In Re Mitchell

103 B.R. 819, 1989 Bankr. LEXIS 1275, 1989 WL 90116
CourtUnited States Bankruptcy Court, W.D. Texas
DecidedJune 30, 1989
Docket19-10264
StatusPublished
Cited by14 cases

This text of 103 B.R. 819 (In Re Mitchell) is published on Counsel Stack Legal Research, covering United States Bankruptcy Court, W.D. Texas primary law. Counsel Stack provides free access to over 12 million legal documents including statutes, case law, regulations, and constitutions.

Bluebook
In Re Mitchell, 103 B.R. 819, 1989 Bankr. LEXIS 1275, 1989 WL 90116 (Tex. 1989).

Opinion

DECISION AND ORDER ON OBJECTIONS TO CLAIM OF EXEMPT PROPERTY

LEIF M. CLARK, Bankruptcy Judge.

A hearing was held before this court on January 11, 1989 regarding the objections of First City National Bank of Austin to the claimed exemptions of the debtors in this case. The objections focused on the debtors’ claim to certain jewelry, including in particular a 6.18 carat diamond ring worn rather regularly by Mrs. Mitchell. In addition to considering whether the jewelry items claimed are exempt under Texas law, see Fernandez v. Seidler {In re Fernandez), 855 F.2d 218 (5th Cir.1988), this court must also grapple with the valuation standard appropriate to the task of determining whether the debtor has claimed in excess of $30,000 in personalty as exempt (Texas sets that figure as the “cap” on the total of personalty which can be claimed as exempt).

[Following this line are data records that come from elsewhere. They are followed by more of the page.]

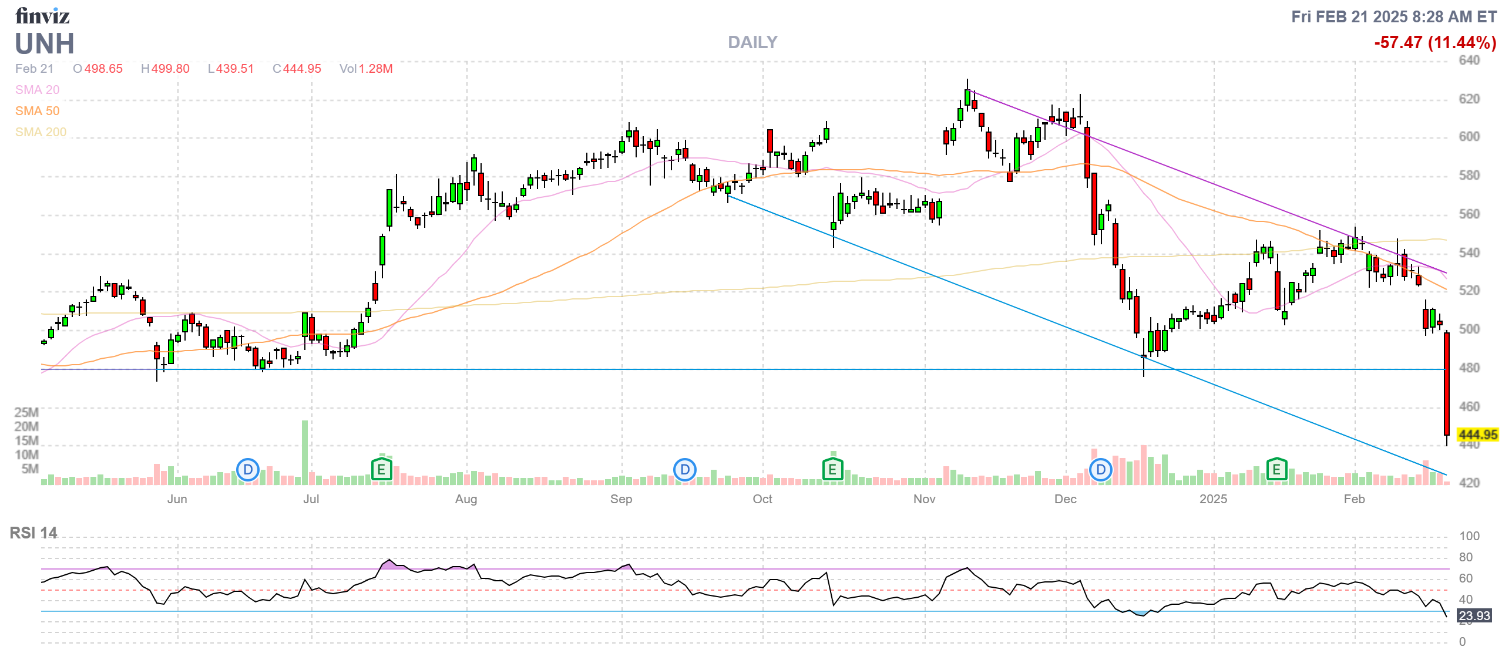Click the June dividend marker icon
The width and height of the screenshot is (1512, 660).
(x=248, y=470)
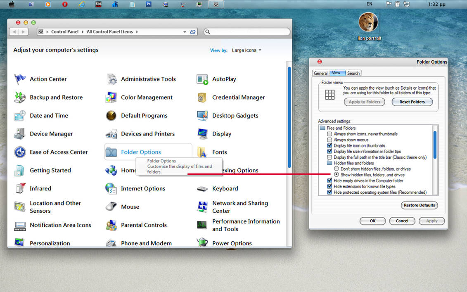Open the View by Large icons dropdown

[246, 50]
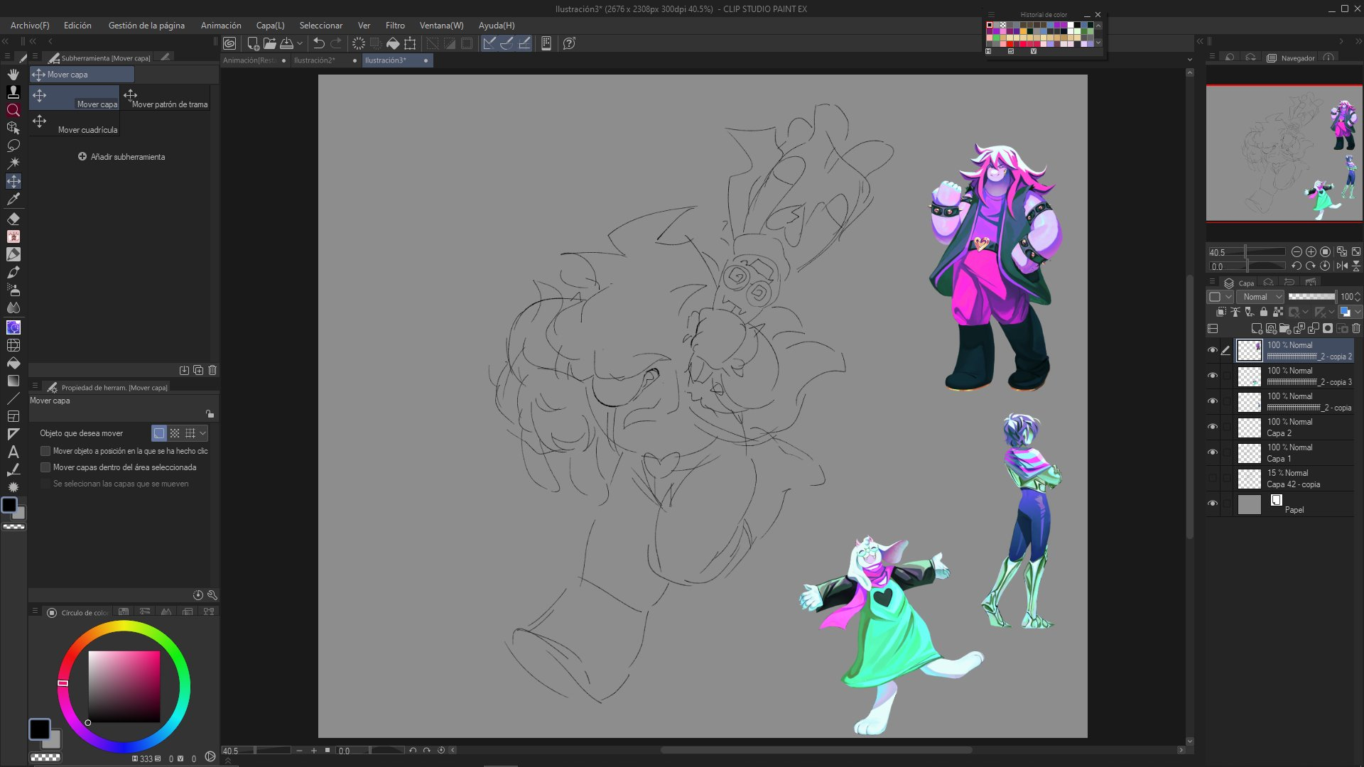Select the Fill bucket tool
This screenshot has width=1364, height=767.
coord(13,363)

The bulk of the controversy centers on the valuation issue, the eligibility issue being largely controlled by this court’s decision in In re Leva, 96 B.R. 723 (Bankr.W.D.Tex.1989). First City says that this court should simply apply a fair market standard of valuation, consistent with the language used in both section 522 of the Bankruptcy Code (“Code”) and section 42.001 of the Texas Property Code. See 11 U.S.C. § 522(a)(2) (1982 & Supp. IV 1986); 1 Tex. Prop.Code Ann., § 42.001(a) (Vernon Supp. 1989). 2 The debtor argues for applying a distress or liquidation valuation, in keeping with the fresh start policy of the Code and in recognition of the asserted realities of bankruptcy that, if the property is not retained by the debtor, it will realize for the estate only what the chapter 7 trustee can get for it anyway, which is generally a *820 liquidation price. See In re Walsh, 5 B.R. 239 (Bankr.D.D.C.1980).

BACKGROUND FACTS

The evidence focused largely on the valuation issue, though some evidence regarding use and intent to use was also submitted. All of the jewelry pieces, including the 6.18 carat diamond ring, are worn regularly by the debtors (indeed, some of the pieces show a substantial amount of wear, detracting from their value). The debtors acquired all of the pieces for the purpose of wearing them, and many of the pieces included such comparatively utilitarian items as watches and earrings.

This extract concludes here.